DOCUMENT SECTION START
8. Promote Resilience
Everyone experiences setbacks in life–our resilience determines how we move through those difficult moments and continue to live a life of meaningful experiences. Resilience is not a static personality trait, but something that can grow and develop throughout our lifetime. Using music as a form of self-care to regulate mood can be one tool in a person’s resilience toolbox. Music therapy experiences also lend themselves to finding a sense of meaning in music. This allows one to practice another resilience tool: finding value in your circumstances.
9. Physical Benefits
The most common use of music therapy to promote physical benefits is in the area of physical rehabilitation. Every movement we make has a rhythm to it. Thus, pairing rhythm with movement can be a highly effective form of teaching mobility in rehabilitative settings. Music also elicits unconscious physical responses. For instance, many of us tap our feet along to a song without even realizing it! Music affects the parts of our brain responsible for autonomic/unconscious functions (such as breathing, heart rate, some movements, etc.).14
Music therapy can help facilitate physiological changes such as:
- Improved respiration
- Lowered blood pressure
- Regulated heart rate
- Increased muscle Strength
- Increased range of motions
- Improved fine motor skills
What Can Music Therapy Be Used For?
Music therapy is applicable across the lifespan. It provides support during one’s pregnancy, birth, and postpartum; it also fosters the development of premature babies in NICUs. Furthermore, music therapy is used to help children reach developmental milestones and improve social and self-regulation skills, especially for children with Down syndrome or those on the autism spectrum.15 Music therapy can be used in the treatment of adults with Alzheimer’s disease, Parkinson’s disease, mental health conditions, and stroke survivors, as well.
DOCUMENT SECTION END
RECORDED INFORMATION START
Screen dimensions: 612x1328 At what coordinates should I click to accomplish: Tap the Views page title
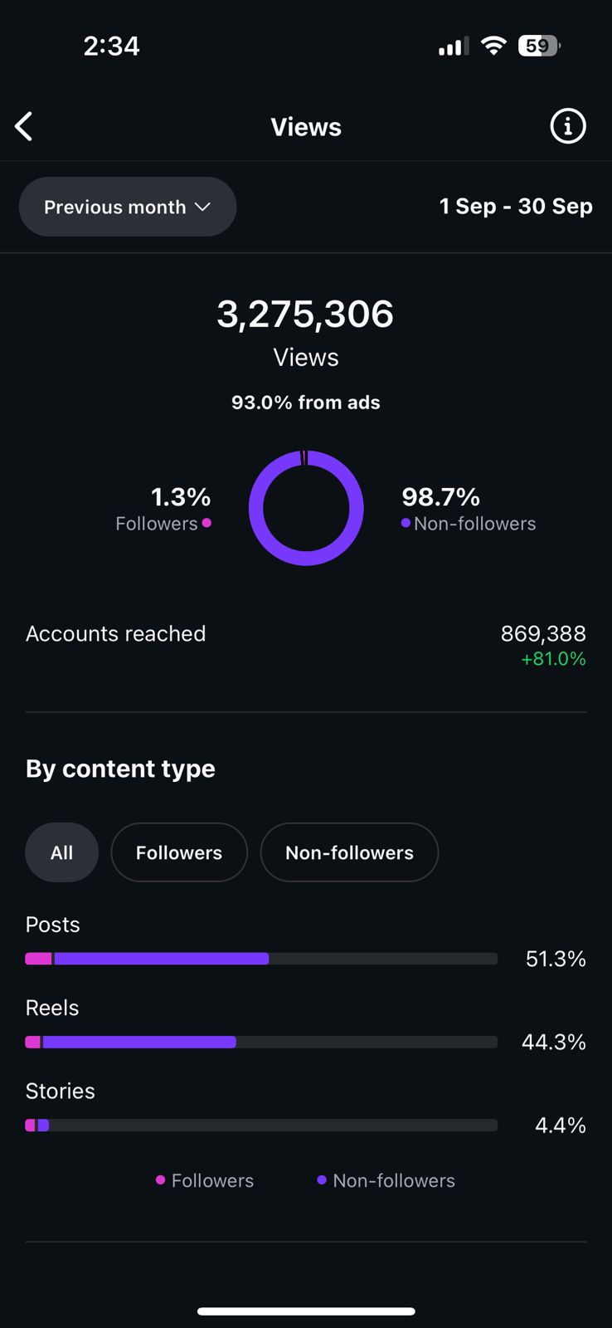coord(306,127)
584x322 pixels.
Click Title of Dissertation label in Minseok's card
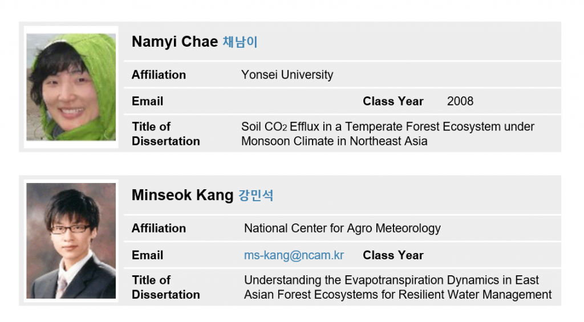[165, 287]
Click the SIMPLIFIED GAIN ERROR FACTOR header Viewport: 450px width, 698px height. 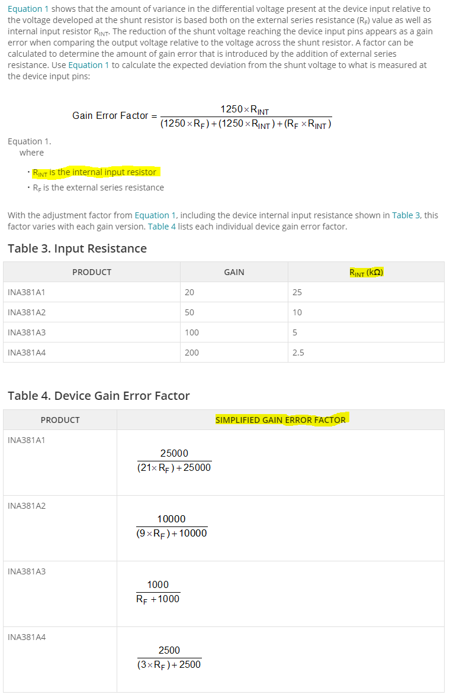[281, 420]
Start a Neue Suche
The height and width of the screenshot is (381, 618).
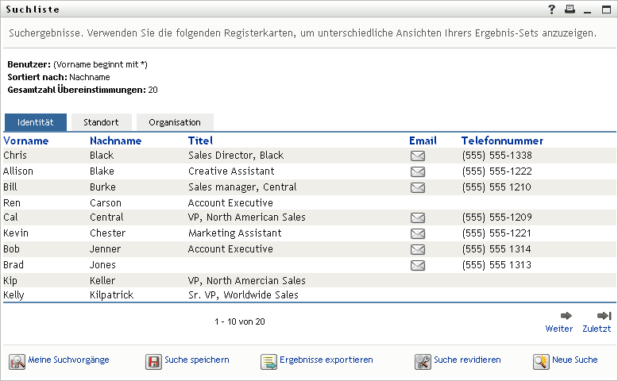click(574, 360)
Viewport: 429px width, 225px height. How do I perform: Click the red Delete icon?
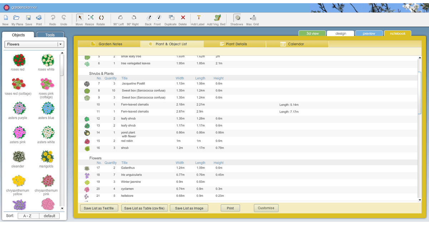(183, 18)
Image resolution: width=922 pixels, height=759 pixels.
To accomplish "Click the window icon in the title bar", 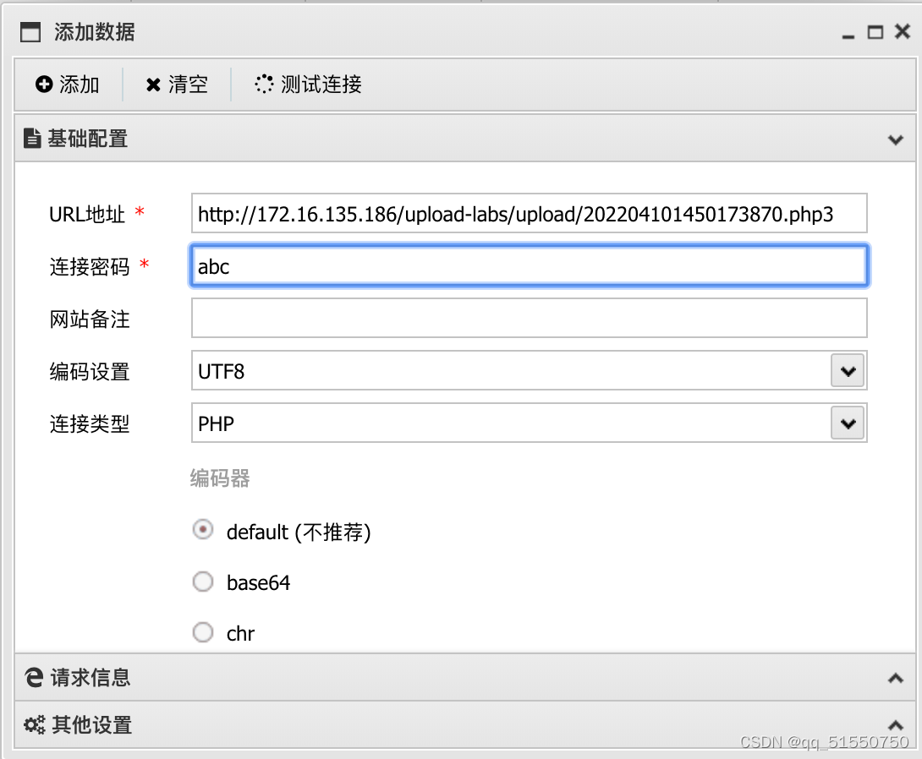I will point(30,31).
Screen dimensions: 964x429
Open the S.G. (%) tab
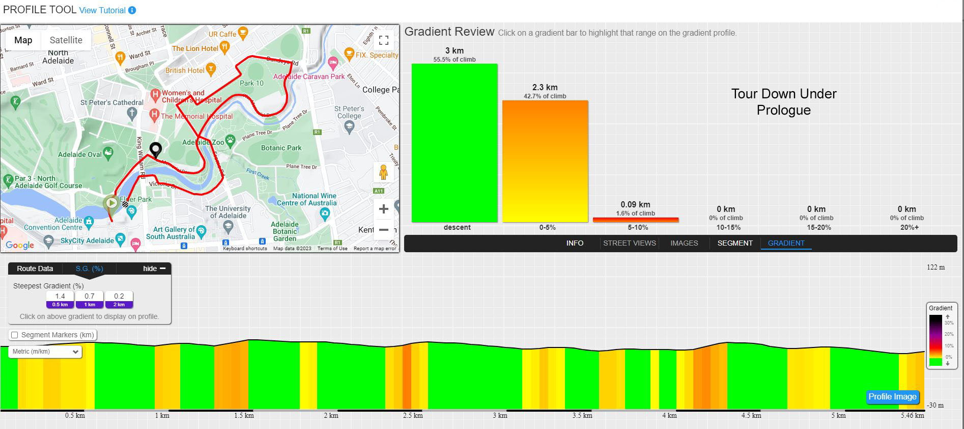[90, 269]
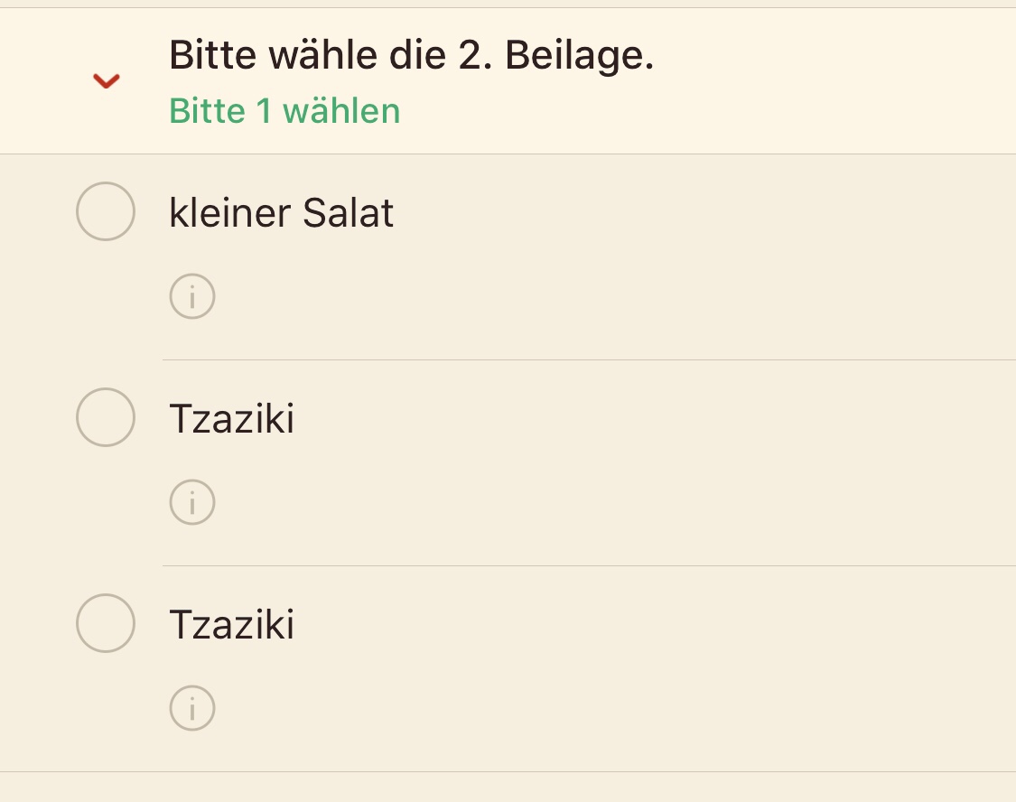Tap the first "Tzaziki" option label
This screenshot has width=1016, height=802.
232,419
RECORDED INFORMATION END
• _REQUIREMENT A_
Output the part of the music therapy passage starting with "9. Physical Benefits" and going on through "Be Used For?".
• _REQUIREMENT B_
Answer these questions from the music therapy passage:
(i) According to the passage, what is resilience not?
(ii) In what area is music therapy most commonly used to promote physical benefits?
(iii) In what setting does music therapy foster the development of premature babies?
• _REQUIREMENT C_
Take the music therapy passage further, going on from its last sentence.

• _RESPONSE AREA A_
9. Physical Benefits
The most common use of music therapy to promote physical benefits is in the area of physical rehabilitation. Every movement we make has a rhythm to it. Thus, pairing rhythm with movement can be a highly effective form of teaching mobility in rehabilitative settings. Music also elicits unconscious physical responses. For instance, many of us tap our feet along to a song without even realizing it! Music affects the parts of our brain responsible for autonomic/unconscious functions (such as breathing, heart rate, some movements, etc.).14
Music therapy can help facilitate physiological changes such as:
- Improved respiration
- Lowered blood pressure
- Regulated heart rate
- Increased muscle Strength
- Increased range of motions
- Improved fine motor skills
What Can Music Therapy Be Used For?

• _RESPONSE AREA B_
(i) A static personality trait.
(ii) Physical rehabilitation.
(iii) NICUs.

• _RESPONSE AREA C_
Dr. Knight further explains, “Music therapists work to engage individuals with Alzheimer’s/Dementia primarily with the goal of enhancing their quality of life. While we know we can’t bring back any sense of permanence in their cognition and memory, sometimes music sparks a moment of lucidity, of happiness, when they recognize a song and they sing along with a music therapist.”16
A person who has any of the needs referenced throughout this article and shows an affinity for or interest in music can benefit from music therapy. It may be especially helpful for individuals who have been resistant to other forms of therapy, such as talk therapy.
Where to Find a Music Therapist
Music therapists can be found in online directories from the Certification Board of Music Therapists and the American Music Therapy Association. It is important to find a music therapist that can best address the needs and goals you have in mind. There are many additional certifications open to music therapists and it is worth noting if the therapist’s additional training/areas of focus meet what you’re looking for.
A music therapist practicing in the United States must hold the MT-BC credential (Music Therapist – Board Certified). Certain states require additional licenses. This credential ensures that the person has completed rigorous education and training (an approved bachelor’s degree program comprised of extensive coursework and 1200 hours of clinical practice) to provide music therapy in a safe, effective, and ethical way.
Music therapists are often employed in settings such as:
- Private practices
- Medical and psychiatric hospitals
- Nursing homes/long-term care facilities
- Community mental health agencies
- Adult daycare programs
Many people regularly experience and seek out music in some form. Music affects our brain structures, unconscious movements, physical sensations, and emotional responses. There are many benefits of music that we naturally experience as part of life. Engaging with a music therapist within a music therapy session can harness these natural responses to music and improve the quality of life in many areas.